* _Source passage_:
The following Examples, Comparative Examples and Comparative Reference Example further illustrate the present invention in detail.

Example 1

100 Parts by weight of an urethane-modified polyester resin of the type of the above term (1) [polycondensate of propylene oxide adduct of bisphenol A and terephthalic acid, weight-average molecular weight: 18,000, number-average molecular weight: 6,700, acid value (AV): 2.30 KOHmg/g, hydroxyl value (OHV): 5.8 KOHmg/g) as the fixing resin, 7 parts by weight of a quaternary ammonium salt “VP2038” (supra) as the electric charge controlling material, and 12.5 parts by weight of a mixture of the above polyester resin and Pigment Red 122 in a weight ratio of 6:4 (former:latter) were dry-mixed by using a Henschel mixer, molten and kneaded by using a twin-screw extruder, ground by using a jet mill and then classified by using an air classification device to produce a positive charging electrophotographic toner having a particle diameter of 8.2 μm.

A commercially available laser printer (Model LDC720, manufactured by Mita Industrial Co., Ltd.) was modified to a laser printer for non-magnetic one-component contact reversal development method using a positively charging photoconductor drum and was used as a test apparatus.

The above toner was subjected to the following plate wear test under conditions of normal-temperature/normal-humidity (N/N) [ambient temperature: 25° C., relative humidity: 60%].

Charge Amount

The toner on a developing roller after printing about 40,000 copies was sucked by using a Faraday gauge and the specific electric charge was measured by using an electrometer TR-8652 manufactured by ADVANTEST CORPORATION to determine the charge amount per 1 g.

* _The request_:
Continue the passage on the electrophotographic toner test from where it stops.

* _Supplied material_:
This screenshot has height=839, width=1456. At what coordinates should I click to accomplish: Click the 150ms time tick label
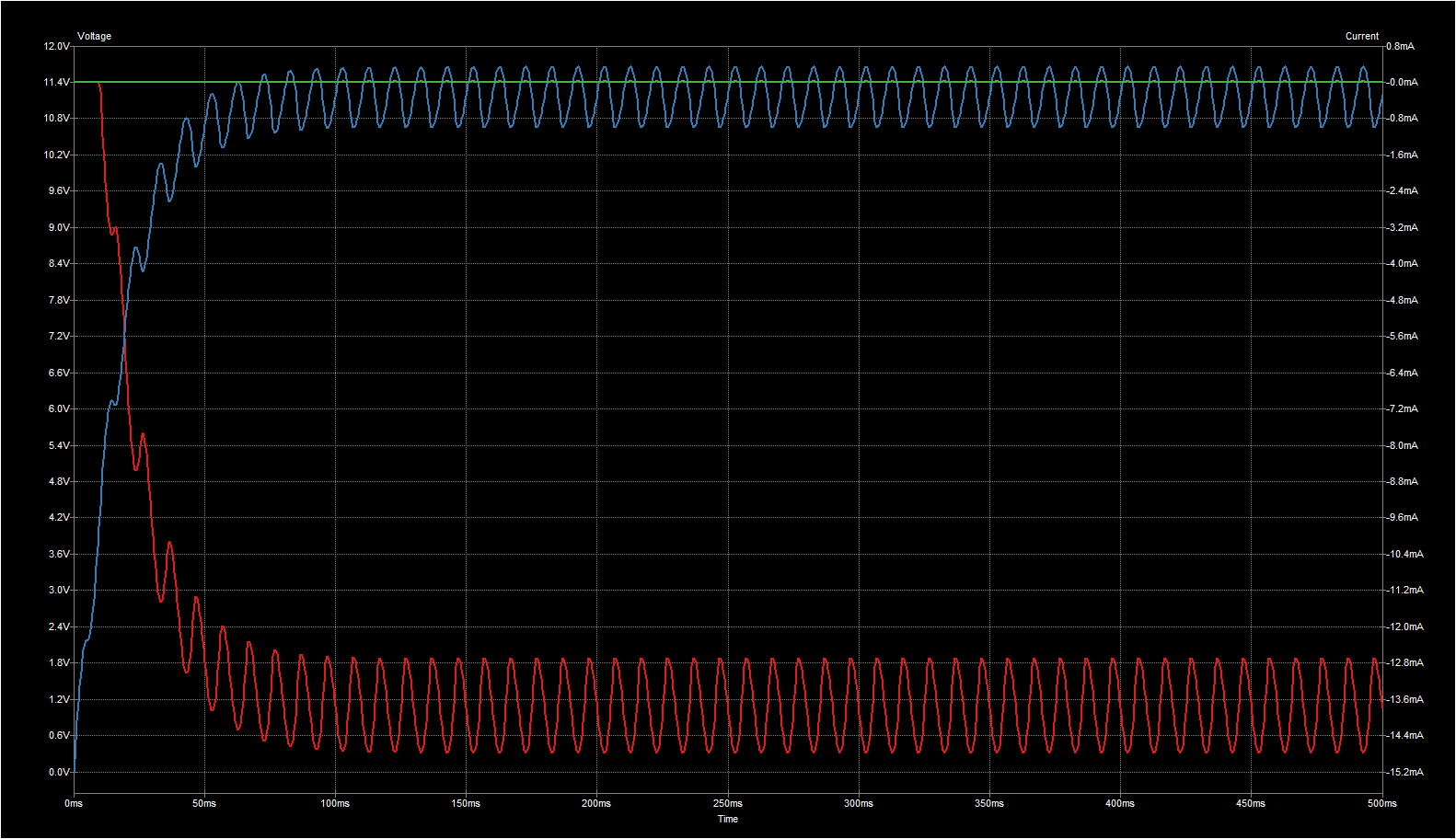pyautogui.click(x=466, y=803)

* _Expected output_:
Fog Density

Using a Macbeth densitometer manufactured by Nippon Denshoku Ind. Co., Ltd., the density of the blank paper portion after printing about 40,000 copies was measured. Then, a difference between the density of the blank paper and the base density (density of a non-transferred paper) was determined and the resulting value was taken as a fog density.

Blade Fusion

A developing doctor blade after printing 40,000 copies was observed by using an optical microscope and the degree of fusion was judged according to the following evaluation criteria.

◯: No adhesion is observed.

Δ: Slight adhesion is observed, but does not appear in the image.

× Adhesion appears in the image.

Fixing Property

◯: It shows good fixing, and color reproducibility is good.

Δ: Color reproducibility is good, but light transmittance is inferior in case of fixing the image on OHP.

× Fixing defect occurs at the beginning of the printing and color reproducibility is inferior.

Environmental Resistance

The charge amount and fog density were measured under the conditions of high-temperature/high-humidity (H/H) [ambient temperature: 32.5° C., relative humidity: 80%] and the conditions of low-temperature/low-humidity (L/L) [ambient temperature: 10° C., relative humidity: 20%] according to the same manner as that in case of the measurement under the conditions of normal-temperature/normal-humidity (N/N).

Examples 2-6 and Comparative Examples 1-8

According to the same manner as that described in Example 1 except for using the urethane-modified polyester resin, electric charge controlling material (quaternary ammonium salt having a melting point of not less than 200° C. described in this specification) and coloring agent shown in the following Tables 1-3, a positive charging electrophotographic toner was produced.

In Comparative Example 1, a polyester resin wherein a hydroxyl group is not converted into an urethane group [weight-average molecular weight: 48,000, number-average molecular weight: 5,200, acid value (AV): 7.2 KOHmg/g, hydroxyl value (OHV): 2.9 KOHmg/g] was used. As the electric charge controlling material of Comparative Example 8, “P-51” (trade name) (melting point: 185° C.) manufactured by Orient Chemical Industries Ltd. was used.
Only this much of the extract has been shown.